__REQUIRED WORK__.
**a.** Which questions does the post on Iraq and Al-Qaeda ask? List every one of them.
**b.** Quote the post on Iraq and Al-Qaeda word for word, starting with "Meanwhile, there are" and going on through "the American people.".

__SOURCE TEXT__.

○ ○ ○ ○

Tuesday, June 15, 2004

More on Iraq and Al-Qaeda: why were there no weapons of mass destruction found in Iraq? How did it happen that the claims made by the President and Vice President turned out to be so wrong?

The WMD commission, created by President Bush to answer this question, will report its findings a few months after the election (how convenient).

Meanwhile, there are two competing narratives. One faults bad intelligence reported to Bush by the CIA for the error. The other faults the ideologues in the White House who 1. pressured the intelligence officers to exaggerate the threat posed by Iraqi weapons 2. went above and beyond the CIA's classified claims when selling the war to the American people.

One reason why Bush's statement today to the effect that there was a connection between Iraq and Al Qaeda, quoted in my last post, is important is that it shows how unlikely the first narrative is.

By today -- on June 15th, 2004 -- it has become fairly obvious that Iraq had no weapons of mass destruction and that the connection between Saddam Hussein and Al Qaeda is practically nonexistent. Pre-war evidence for both of these claims (Iraq sought to purchase uranium from Niger, Mohammed Atta met with an Iraqi intelligence agent in Prague) has proven to be completely false.

And yet the president continues to claim that the baseless connection between Saddam and Al Qaeda is an assertion supported by evidence in an attempt to manipulate popular opinion.

How, then, is the claim that this was not done with Iraq and WMD's at all believable?

○ ○ ○ ○

__RAW DATA__.

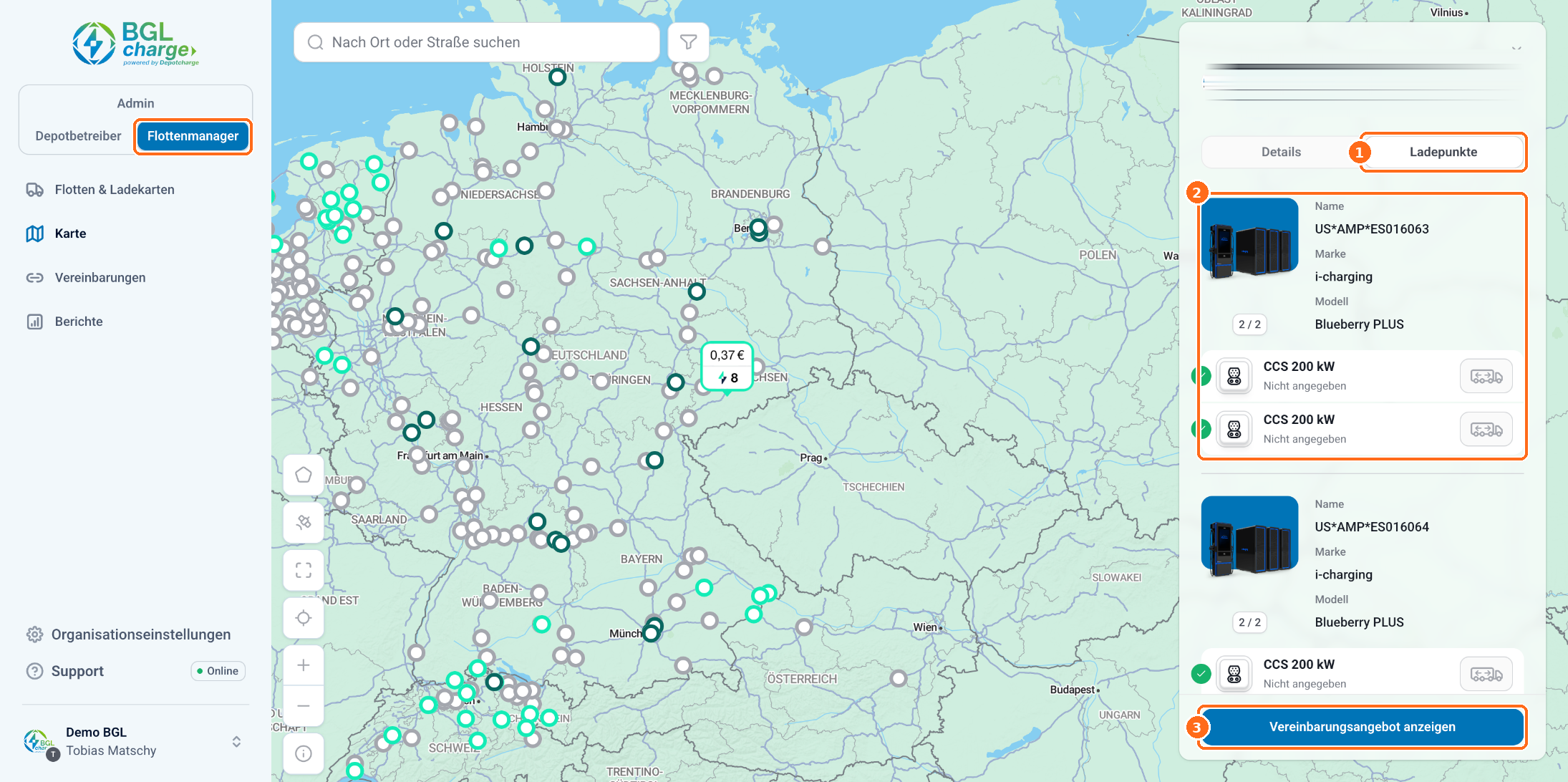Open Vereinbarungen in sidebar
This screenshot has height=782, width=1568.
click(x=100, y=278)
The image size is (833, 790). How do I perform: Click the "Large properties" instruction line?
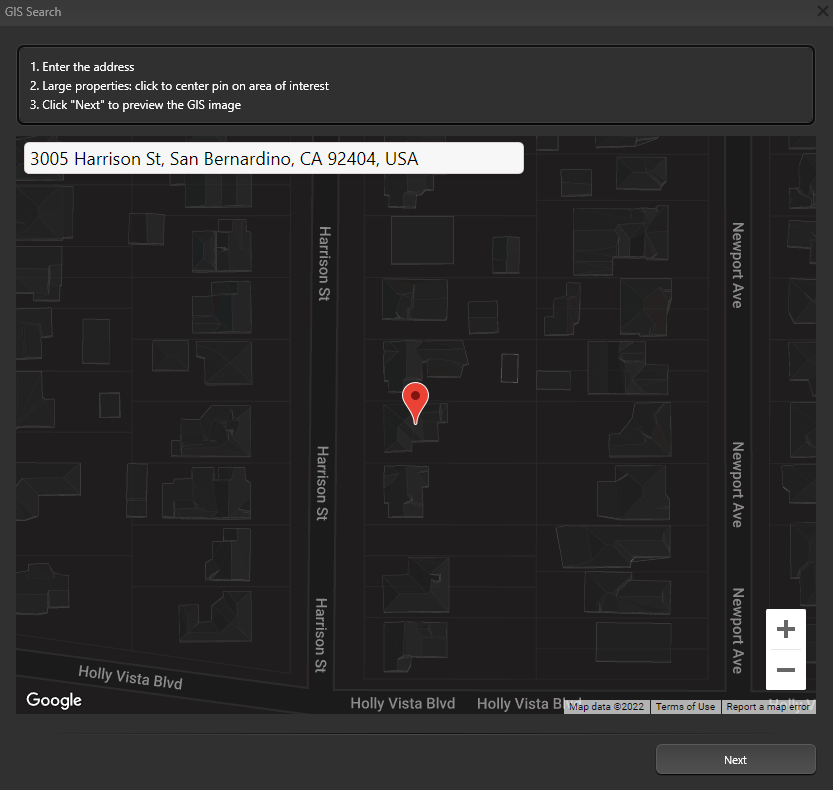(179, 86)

○ ○ ○ ○

__ANSWER SECTION__.
**a.**
1. "why were there no weapons of mass destruction found in Iraq?"
2. "How did it happen that the claims made by the President and Vice President turned out to be so wrong?"
3. "How, then, is the claim that this was not done with Iraq and WMD's at all believable?"

**b.**
Meanwhile, there are two competing narratives. One faults bad intelligence reported to Bush by the CIA for the error. The other faults the ideologues in the White House who 1. pressured the intelligence officers to exaggerate the threat posed by Iraqi weapons 2. went above and beyond the CIA's classified claims when selling the war to the American people.